2. For each pancake, heat 1 tablespoon of oil in a 10-inch nonstick skillet over medium heat. Arrange half the slices in the skillet as close as possible, breaking them up if you have to. Fry, undisturbed for about 6 minutes, until the rice has softened.
3. Use a spatula to press and mash the chunks to form a pancake. When the underside is crispy and golden, 5 to 6 minutes, flip the pancake with a quick and confident jerk of the skillet handle (or slide the pancake onto a plate and invert into the skillet).
Increase the heat to medium high and fry the other side. If things seem dry, drizzle in more oil from the side. The pancake is done when the other side is crispy and golden, about 4 minutes. Slide it onto a plate, cut into wedges and then serve. Enjoy with a sprinkling of or dip in sugar. The savory sweet combination is divine.
What's your favorite way of eating banh chung? Got an idea for leftovers?
ravenouscouple
our favorite way to eat banh chung, of course w/ pickled green papaya,leeks, and red chili
Karen Tran
my sister and I have broken several spatulas over the years in the name of bung chung chien!!! so worth it though!
Masako Okamoto
Give me pan-fried banh chung over crack, ANYDAY!

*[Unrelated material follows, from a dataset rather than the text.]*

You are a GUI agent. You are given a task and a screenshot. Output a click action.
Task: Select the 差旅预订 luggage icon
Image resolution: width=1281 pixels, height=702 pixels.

This stuff is HUGELY addicting, and I could easily finish off an entire block of it in this crunchy, snackable incarnation, but not necessarily in its fresher, stickier form. Once I start munching, I simply cannot stop!
Lan
It's a good thing something this rich and addictive is usually only eaten during the Lunar New Year.
This is one of those guilty pleasures that is rarely advertised outside of the culture.
Anh
What a great way to finish up the leftover banh chung! My dad makes the best banh chung chien. We usually eat it with "dua mon". I am craving for some right now and it's only 5 in the morning!
Andrea Nguyen
Oh yessss, banh chung chien with a salty-garlicky pickled crunchy something is pure pleasure. I'm always so amazed at how simple Vietnamese Tet foods are. Other cuisines have complicated dishes for Lunar New Year. Ours is relatively simple and straightforward.
Simon Bao
"Relatively simple and straightforward?"
Banh Chung Chien may be simple and straightforward, but I will not tell the women who made the actual Banh Chung that those were simple and straightforward. 🙂
OK, Andrea, I'll give you that, our dishes **for family dinners** at Lunar New Year ARE mostly simple and straightforward. Braised pork and eggs, a whole fried fish, etc.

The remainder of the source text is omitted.